18 Oct 2024

Doob's h-Transform

Wrong Direction, buddy

Previously, we saw how Girsanov’s theorem is little else than importance sampling for stochastic processes.

This time I stumbled over Doob’s h-transform. On first reading is an equally strange equation which seemed hard to understand when simply googling for it. But peeling away the layers like an onion and almost crying an equal amount along the way, there was some simply and intuitive things to be found.

The Purpose

To get it core idea out of the way: Doob’s h-transform is a way to condition a stochastic process on a future event.

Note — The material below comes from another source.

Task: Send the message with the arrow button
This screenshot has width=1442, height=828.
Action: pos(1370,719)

The obvious question is how to achieve such a condition.

For that we first observe our favourite equation on this blog, a stochastic differential equation in the form of an Ito drift-diffusion process

$$ \begin{align} dx_t = \mu(x_t, t) dt + \sigma(x_t, t) dW_t \end{align} $$

Next, we want to posit the probability of a future state $x_T$ at the end of our stochastic process given our current state $x_t$, $p(x_T | x_t)$. The probability simply states how probable our terminal future state $x_T$ is, given our current state $x_t$. Just a plain conditional probability.

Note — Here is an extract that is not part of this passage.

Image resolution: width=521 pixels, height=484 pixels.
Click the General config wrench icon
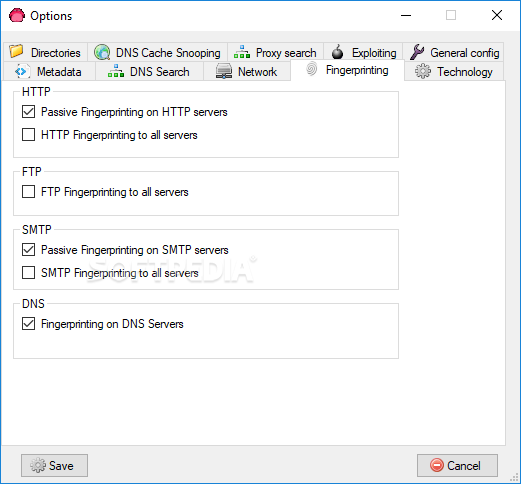[x=417, y=52]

Instead of going all the way to $t=T$ we can equally go to $t+\Delta t$ and denote the same transition probability $p(x_{t+\Delta t} | x_t)$. We can then construct the Chapman-Kolmogorov equation to integrate out over the $x_{t+\Delta t}$ to obtain

$$ \begin{align} p(x_T | x_t) = \int p(x_T | x_{t+\Delta t}) p(x_{t+\Delta t} | x_t) dx_{t+\Delta t} \end{align} $$

which states little else than considering every path from $x_t$ to $x_{t+\Delta t}$ and subsequently from $x_{t+\Delta t}$ to $x_T$. If we consider every possible $x_{t+\Delta t}$ in between $x_t$ and $x_T$, we simply marginalize $x_{t+\Delta t}$ out.

Rewriting the Chapman-Kolmogorov equation above yields an interesting identity,

$$ \begin{align} p(x_T | x_t) &= \int p(x_T | x_{t+\Delta t}) p(x_{t+\Delta t} | x_t) dx_{t+\Delta t} \\ &= \mathbb{E}_{p(x_{t+\Delta t} | x_t)} \Big[ p(x_T | x_{t+\Delta t}) \Big] \\ \end{align} $$

which is the definition of a martingale.

The martingale equation above tells us that the probability of hitting $x_T$ given $x_t$ is the same as doing a step with the transition kernel $p(x_{t+\Delta t} | x_t)$ and then computing the probability of hitting $x_T$ from state $x_{t+\Delta t}$. Said more succinctly, our “predictive” power of $p(x_T | x_t)$ stays the same, regardless of doing a step to $x_{t+\Delta t}$. Obviously this only holds in the expected sense and sure enough there can massive spikes when considering extreme paths. But on average, we gain precisely no new information.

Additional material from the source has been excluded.